9. A system for sensing and analyzing multimodal data in classified spaces as described in claim 8, characterized in that: The first threat indicator and the second threat indicator are respectively converted into probability assignment functions under the same identification framework; By employing the evidence combination rule, the first basic probability assignment and the second basic probability assignment that are aligned in time are fused to obtain the joint confidence level allocation; The joint confidence level allocation is adjusted according to a preset spatiotemporal logic rule, which includes: when the laser eavesdropping event represented by the first threat indicator and the electromagnetic anomaly event represented by the second threat indicator overlap within a time window, the confidence level of the eavesdropping attack is increased; when only the second threat indicator appears and the first threat indicator does not simultaneously indicate laser eavesdropping, the confidence level of the eavesdropping attack is reduced and marked as an event to be observed.

10. A method for sensing and analyzing multimodal data in classified spaces, characterized in that, A system for sensing and analyzing multimodal data in classified spaces as described in any one of claims 1 to 9, comprising: S1 simultaneously acquires the first vibration signal, the second vibration signal, the acoustic reference signal, and broadband electromagnetic spectrum data; S2 processes the first vibration signal, the second vibration signal, and the acoustic reference signal to construct a higher-order coupling tensor.

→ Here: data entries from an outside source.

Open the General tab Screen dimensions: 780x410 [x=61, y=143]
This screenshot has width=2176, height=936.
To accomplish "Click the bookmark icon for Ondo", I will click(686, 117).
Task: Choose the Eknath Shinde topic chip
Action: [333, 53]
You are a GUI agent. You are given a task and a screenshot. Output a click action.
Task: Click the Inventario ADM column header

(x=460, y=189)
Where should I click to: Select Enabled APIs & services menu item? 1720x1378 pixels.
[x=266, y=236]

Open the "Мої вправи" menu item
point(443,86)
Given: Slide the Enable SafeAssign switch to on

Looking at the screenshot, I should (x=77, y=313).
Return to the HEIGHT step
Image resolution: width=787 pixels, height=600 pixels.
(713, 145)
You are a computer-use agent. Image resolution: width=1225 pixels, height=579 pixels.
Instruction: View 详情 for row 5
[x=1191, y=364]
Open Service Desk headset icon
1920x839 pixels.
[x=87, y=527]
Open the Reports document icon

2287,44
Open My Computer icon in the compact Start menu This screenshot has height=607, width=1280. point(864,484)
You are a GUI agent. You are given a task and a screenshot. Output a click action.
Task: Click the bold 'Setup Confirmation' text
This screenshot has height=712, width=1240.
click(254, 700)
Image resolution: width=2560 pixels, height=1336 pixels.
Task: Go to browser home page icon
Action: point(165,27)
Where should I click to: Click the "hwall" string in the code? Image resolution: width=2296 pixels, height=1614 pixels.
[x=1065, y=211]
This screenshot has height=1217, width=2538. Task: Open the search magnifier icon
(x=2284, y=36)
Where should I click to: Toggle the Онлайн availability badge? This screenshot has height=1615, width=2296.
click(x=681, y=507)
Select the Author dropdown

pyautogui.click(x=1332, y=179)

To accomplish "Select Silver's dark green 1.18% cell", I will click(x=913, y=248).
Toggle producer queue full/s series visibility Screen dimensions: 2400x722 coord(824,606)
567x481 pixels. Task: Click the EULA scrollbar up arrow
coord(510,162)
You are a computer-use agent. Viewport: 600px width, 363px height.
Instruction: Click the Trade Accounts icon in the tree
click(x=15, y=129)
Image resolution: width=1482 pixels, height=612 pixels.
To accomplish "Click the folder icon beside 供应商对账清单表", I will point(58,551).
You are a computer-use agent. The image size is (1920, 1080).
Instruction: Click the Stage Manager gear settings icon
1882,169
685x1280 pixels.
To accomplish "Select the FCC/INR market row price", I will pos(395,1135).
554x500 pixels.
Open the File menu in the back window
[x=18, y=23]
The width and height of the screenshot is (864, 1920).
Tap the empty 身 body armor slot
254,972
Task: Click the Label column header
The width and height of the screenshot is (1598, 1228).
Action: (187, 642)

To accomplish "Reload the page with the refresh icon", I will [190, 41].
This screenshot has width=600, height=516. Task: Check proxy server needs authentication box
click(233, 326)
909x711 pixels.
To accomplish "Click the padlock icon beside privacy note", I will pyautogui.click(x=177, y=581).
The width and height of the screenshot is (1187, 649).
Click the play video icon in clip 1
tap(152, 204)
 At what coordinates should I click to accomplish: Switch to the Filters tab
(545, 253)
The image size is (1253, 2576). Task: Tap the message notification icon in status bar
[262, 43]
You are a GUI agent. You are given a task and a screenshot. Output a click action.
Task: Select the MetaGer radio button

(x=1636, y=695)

It applies physical regularization constraints to the coupling tensor and performs block term decomposition to separate the time-domain components of multiple excitation sources. Based on the nonlinear directional information transmission measure between each excitation source and the first vibration signal, it identifies laser eavesdropping sources and generates a first threat index. S3 processes the broadband electromagnetic spectrum data to construct a spatial covariance matrix and embed it into a positive definite manifold. A filtered complex is constructed on the manifold, and a continuous homology is calculated to generate the current persistent graph. The topological drift between the current persistent graph and the historical persistent graph is calculated, and a second threat index is generated through change point detection. S4 performs time-aligned evidence fusion on the first threat indicator and the second threat indicator to generate comprehensive alarm information.